Previously a law professor at the University of Mesopotamia, Jabouri will move into his new role immediately, aiding in the process of continued elections. His position represents the first of three leadership posts, which are divided based on the country’s ethnic makeup.
The Iraqi constitution mandated that the position of speaker go to a Sunni Muslim. Lawmakers are accepting nominations for president, which requires a three day process before the Parliament reconvenes. The Prime Minister must be a Shiite. The Parliament has 75 days to pick a prime minister once it has reconvened. However, the last time Parliament met to choose a prime minister, it took nearly ten months.
The United States approves of the nomination, hoping it will spur continued success in electing a capable Iraqi government. Secretary of State John Kerry issued a statement of congratulations to Iraq for electing a speaker and deputy speakers.
“The election of a speaker is the first step in the critical process of forming a new government that can take into account the rights, aspirations and legitimate concerns of all Iraq’s communities,” the statement read. “We urge Iraq’s leaders to follow this achievement with rapid formation of a new government pursuant to Iraq’s constitutional timelines.”

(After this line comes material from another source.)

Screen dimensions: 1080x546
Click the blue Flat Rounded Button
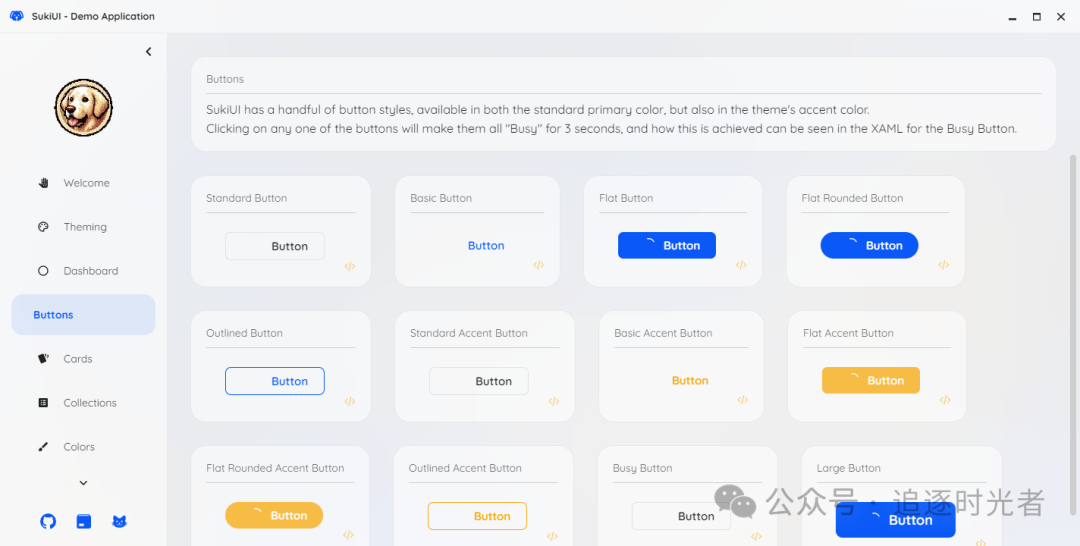pyautogui.click(x=869, y=246)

While Al-Jabouri’s election as speaker of Iraq’s Council of Representatives is a positive point of progress, he will have his work cut out for him.
The country continues to face attack from ISIS, an Islamist insurgency group. ISIS has taken over significant territory in Iraq and Syria, striving to establish a new Islamic state. To make matters worse, many Iraqi troops abandoned their posts and fled when faced with attacks from ISIS. In addition, the religious and cultural divide within Iraq’s security forces continues to cause internal conflict.

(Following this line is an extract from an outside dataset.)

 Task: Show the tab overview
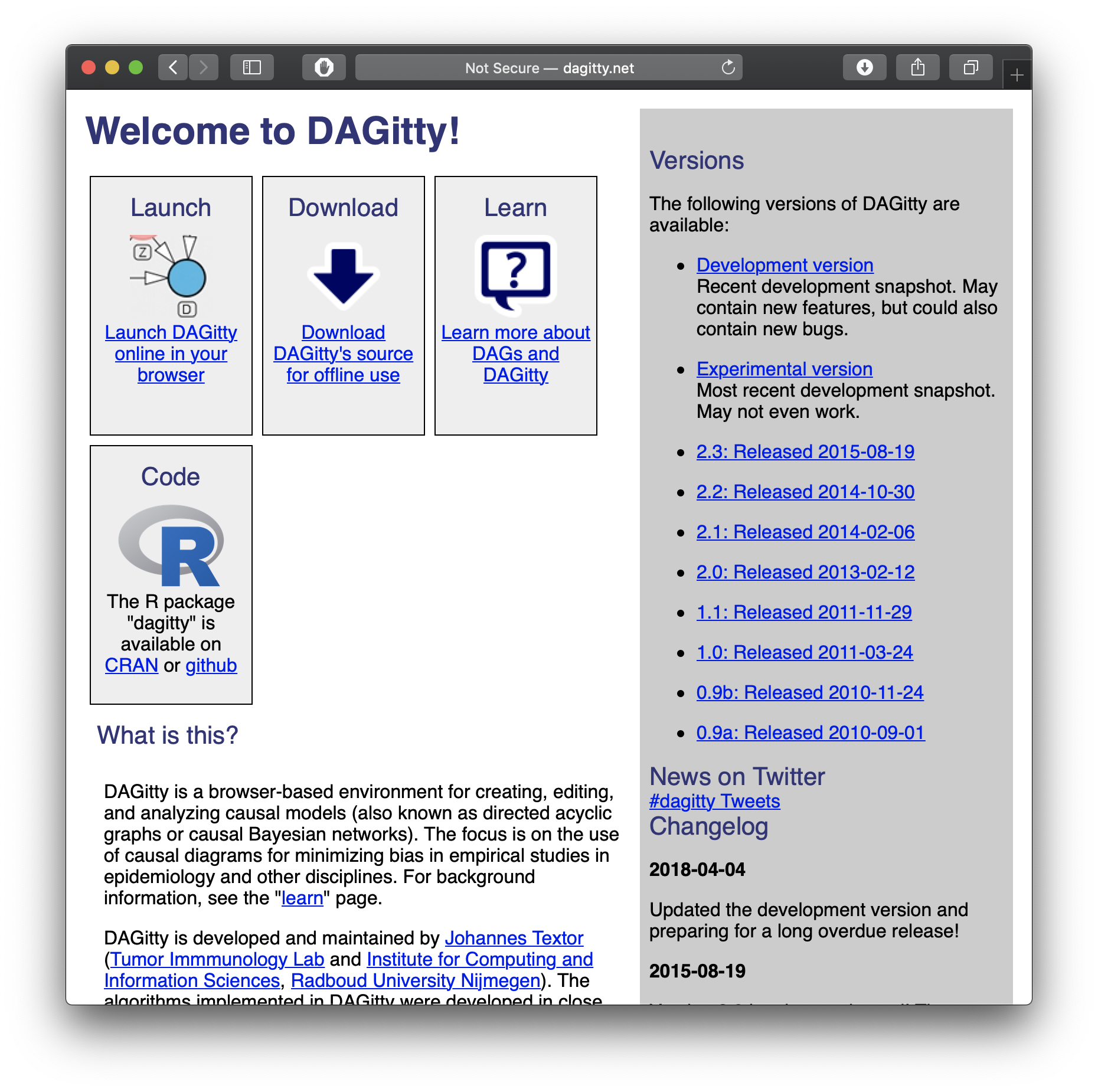click(x=970, y=68)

President Barack Obama has authorized the presence of 300 military advisers in Iraq, 210 of which are there now. These advisors will perform an assessment of Iraqi security forces, evaluating the capabilities, training, leadership and morale of troops currently facing ISIS. Following this assessment, the report will be given to Obama with recommendations for how to best support Iraq during this crisis.
Kerry emphasized the importance of Iraq’s new government in the fight against ISIS stating, “Iraq faces an existential threat and Iraq’s leaders need to confront that threat with the urgency it demands.”
In Syria, ISIS continues to advance, taking over increasing amounts of territory. According to the Syrian Observatory for Human Rights, as of Monday, ISIS controlled about 95% of the eastern province of Deir Ezzor, which shares a border with Iraq. The new government will have to move fast and operate effectively if Iraq wants to stand a chance in the continued combat with ISIS.